Skip the pictures, please, and write out exactly every line from the one containing "Image resolution: width=300" through the end of the listing below.

○ ○ ○ ○ ○ ○ ○

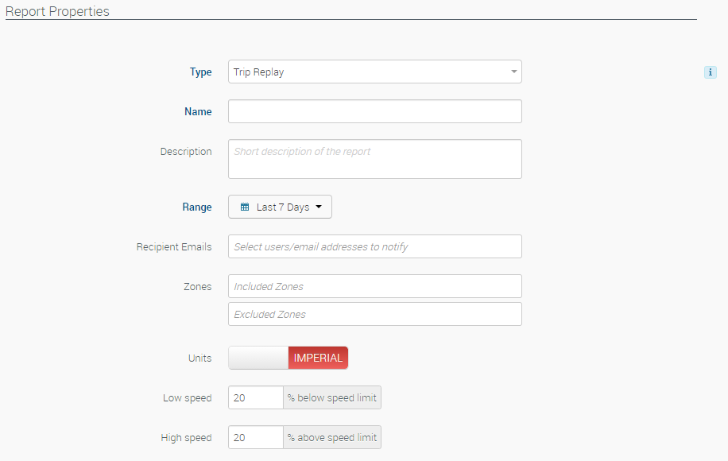This screenshot has height=461, width=728.
Task: Click the Excluded Zones field
Action: (x=374, y=314)
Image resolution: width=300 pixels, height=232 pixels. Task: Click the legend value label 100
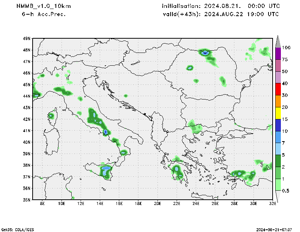pyautogui.click(x=287, y=48)
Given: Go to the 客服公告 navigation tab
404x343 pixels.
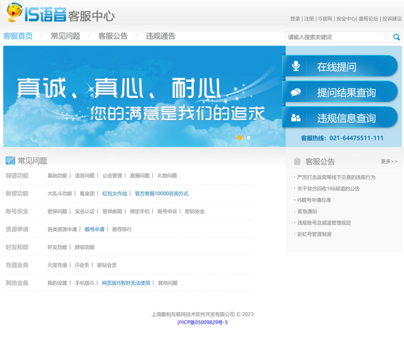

○ ○ ○ ○ ○ ○ ○

- The completed task:
Image resolution: width=300 pixels, height=232 pixels. Task: Click the legend value label 100
pyautogui.click(x=287, y=48)
Given: Go to the 客服公告 navigation tab
404x343 pixels.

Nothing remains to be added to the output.